Ce qui est sûr, c'est que le «cas Stauffer» préoccupe Robert Cramer, ministre de tutelle des SIG, et ses collègues du gouvernement. Il faut dire que l'écologiste a lui-même fait les frais des offensives d'Eric Stauffer, dans l'affaire des bonus princiers aux SIG ou lors de la crise des déchets napolitains. Deux affaires où l'agitateur a fini par obtenir gain de cause.

Les SIG avaient déjà envoyé leur communiqué aux médias la semaine passée, suite à une séance du conseil d'administration en partie consacrée à l'attitude du député administrateur. Pour la première fois, la régie a envisagé de ne plus porter plainte contre X, mais contre Eric Stauffer lui-même, pour atteinte à l'intégrité de l'entreprise. «Pour diffamation», précise Daniel Mouchet, président des SIG (LT du 17.10.2008).

Jusqu'à présent, le Conseil d'Etat n'a pas pipé mot. Mais il semble que les autorités, sensibles à l'exaspération de l'entreprise, s'étaient en fait déjà saisies de la question d'une éventuelle révocation avant cette nouvelle crise. Il faut dire que la régie fait régulièrement les frais de la méthode Stauffer, qui consiste à dénoncer divers «scandales» en martelant à tout va son credo sur «la défense des intérêts des citoyens». Récemment encore, l'administrateur attribuait aux SIG le versement prétendument indu de 74 millions à Gaznat en 2000 et de 100 millions pour redresser EOS, «flouant» ainsi les citoyens.

L'employé du peuple

Dans un communiqué hier soir, le MCG contre-attaquait pour Eric Stauffer, en dénonçant la publicité des SIG, «une très grave insulte au débat démocratique et une atteinte intolérable à la liberté d'expression». Qu'on se le dise: «Le patron d'Eric Stauffer, c'est le peuple, pas les SIG.»
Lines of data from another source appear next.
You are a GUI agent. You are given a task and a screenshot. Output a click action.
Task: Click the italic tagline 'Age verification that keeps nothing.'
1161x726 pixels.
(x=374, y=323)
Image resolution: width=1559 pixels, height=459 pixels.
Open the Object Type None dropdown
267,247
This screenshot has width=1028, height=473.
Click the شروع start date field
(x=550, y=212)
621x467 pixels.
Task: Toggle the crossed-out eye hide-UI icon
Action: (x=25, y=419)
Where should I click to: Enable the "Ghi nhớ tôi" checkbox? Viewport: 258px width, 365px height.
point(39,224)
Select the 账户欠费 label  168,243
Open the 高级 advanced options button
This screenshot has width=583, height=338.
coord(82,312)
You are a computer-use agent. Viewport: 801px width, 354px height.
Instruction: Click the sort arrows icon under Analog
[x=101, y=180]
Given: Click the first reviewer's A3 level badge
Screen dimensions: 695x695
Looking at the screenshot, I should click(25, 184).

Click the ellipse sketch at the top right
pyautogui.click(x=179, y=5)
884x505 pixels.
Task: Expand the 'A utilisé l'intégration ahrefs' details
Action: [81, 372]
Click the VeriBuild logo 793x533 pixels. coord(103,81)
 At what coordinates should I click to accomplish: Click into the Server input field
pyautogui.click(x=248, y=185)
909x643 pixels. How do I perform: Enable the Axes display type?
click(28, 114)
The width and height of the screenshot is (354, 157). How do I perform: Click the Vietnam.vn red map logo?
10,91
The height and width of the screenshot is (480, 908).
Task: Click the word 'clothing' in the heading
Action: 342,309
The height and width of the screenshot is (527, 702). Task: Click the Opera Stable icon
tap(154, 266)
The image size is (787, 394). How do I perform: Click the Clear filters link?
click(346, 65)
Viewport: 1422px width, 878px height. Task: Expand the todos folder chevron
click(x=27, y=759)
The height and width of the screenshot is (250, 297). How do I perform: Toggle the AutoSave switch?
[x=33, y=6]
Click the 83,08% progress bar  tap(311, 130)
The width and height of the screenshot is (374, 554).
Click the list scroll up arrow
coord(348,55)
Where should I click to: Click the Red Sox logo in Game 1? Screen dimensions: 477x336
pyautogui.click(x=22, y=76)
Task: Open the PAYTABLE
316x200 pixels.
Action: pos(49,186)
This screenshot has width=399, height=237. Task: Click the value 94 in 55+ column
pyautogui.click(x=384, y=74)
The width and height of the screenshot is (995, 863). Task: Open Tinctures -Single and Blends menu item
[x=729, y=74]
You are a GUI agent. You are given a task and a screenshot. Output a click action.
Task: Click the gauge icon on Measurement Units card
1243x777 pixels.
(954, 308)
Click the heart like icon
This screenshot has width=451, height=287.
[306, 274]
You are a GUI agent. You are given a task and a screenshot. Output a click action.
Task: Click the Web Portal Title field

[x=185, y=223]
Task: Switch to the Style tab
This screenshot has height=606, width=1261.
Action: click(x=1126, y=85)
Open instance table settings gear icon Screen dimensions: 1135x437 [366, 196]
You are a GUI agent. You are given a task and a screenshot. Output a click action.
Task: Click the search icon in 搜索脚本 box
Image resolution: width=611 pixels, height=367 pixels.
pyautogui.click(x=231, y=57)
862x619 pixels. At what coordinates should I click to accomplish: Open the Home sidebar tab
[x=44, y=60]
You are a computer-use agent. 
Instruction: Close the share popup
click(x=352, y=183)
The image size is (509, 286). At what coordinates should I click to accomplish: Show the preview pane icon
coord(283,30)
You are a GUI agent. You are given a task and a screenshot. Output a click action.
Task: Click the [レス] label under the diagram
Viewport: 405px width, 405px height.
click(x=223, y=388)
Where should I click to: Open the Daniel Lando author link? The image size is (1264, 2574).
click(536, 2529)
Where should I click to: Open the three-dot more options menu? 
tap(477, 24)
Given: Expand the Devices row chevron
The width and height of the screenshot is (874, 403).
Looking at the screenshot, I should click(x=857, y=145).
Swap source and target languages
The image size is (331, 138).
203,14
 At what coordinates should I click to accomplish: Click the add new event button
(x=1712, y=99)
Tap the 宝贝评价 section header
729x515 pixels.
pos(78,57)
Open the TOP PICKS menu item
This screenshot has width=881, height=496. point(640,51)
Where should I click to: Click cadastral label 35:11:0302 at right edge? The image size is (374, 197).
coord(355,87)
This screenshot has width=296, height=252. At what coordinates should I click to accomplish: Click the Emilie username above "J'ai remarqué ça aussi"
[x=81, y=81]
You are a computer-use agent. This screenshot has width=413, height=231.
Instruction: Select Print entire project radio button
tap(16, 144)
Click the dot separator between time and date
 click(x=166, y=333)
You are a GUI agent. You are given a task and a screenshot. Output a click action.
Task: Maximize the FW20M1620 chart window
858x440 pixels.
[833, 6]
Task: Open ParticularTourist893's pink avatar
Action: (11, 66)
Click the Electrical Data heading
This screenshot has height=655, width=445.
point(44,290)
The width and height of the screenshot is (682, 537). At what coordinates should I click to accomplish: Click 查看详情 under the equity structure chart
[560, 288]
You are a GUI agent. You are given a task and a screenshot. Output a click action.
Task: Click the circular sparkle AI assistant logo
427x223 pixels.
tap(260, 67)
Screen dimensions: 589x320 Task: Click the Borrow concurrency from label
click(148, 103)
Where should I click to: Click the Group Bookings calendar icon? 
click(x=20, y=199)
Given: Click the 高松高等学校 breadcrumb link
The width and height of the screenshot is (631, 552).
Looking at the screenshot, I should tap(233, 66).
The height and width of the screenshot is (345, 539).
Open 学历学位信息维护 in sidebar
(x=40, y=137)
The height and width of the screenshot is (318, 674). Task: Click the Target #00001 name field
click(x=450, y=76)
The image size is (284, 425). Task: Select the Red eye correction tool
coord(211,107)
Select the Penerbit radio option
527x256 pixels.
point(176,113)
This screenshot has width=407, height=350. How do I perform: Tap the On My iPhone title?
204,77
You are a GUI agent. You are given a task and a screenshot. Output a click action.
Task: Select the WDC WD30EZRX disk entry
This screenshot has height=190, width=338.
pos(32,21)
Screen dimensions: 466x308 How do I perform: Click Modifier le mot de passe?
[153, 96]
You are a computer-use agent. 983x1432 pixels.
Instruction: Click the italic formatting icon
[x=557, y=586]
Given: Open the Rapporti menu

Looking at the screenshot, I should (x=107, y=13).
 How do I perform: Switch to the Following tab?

Selon la loi sur les SIG, régie publique autonome placée sous la haute surveillance du gouvernement, «le Conseil d'Etat peut en tout temps révoquer l'administrateur pour de justes motifs. Est notamment considéré comme tel le fait que, pendant la durée de sa fonction, l'administrateur s'est rendu coupable d'un acte grave, a manqué à ses devoirs ou est devenu incapable de bien gérer.» Verdict, donc, à la mi-novembre.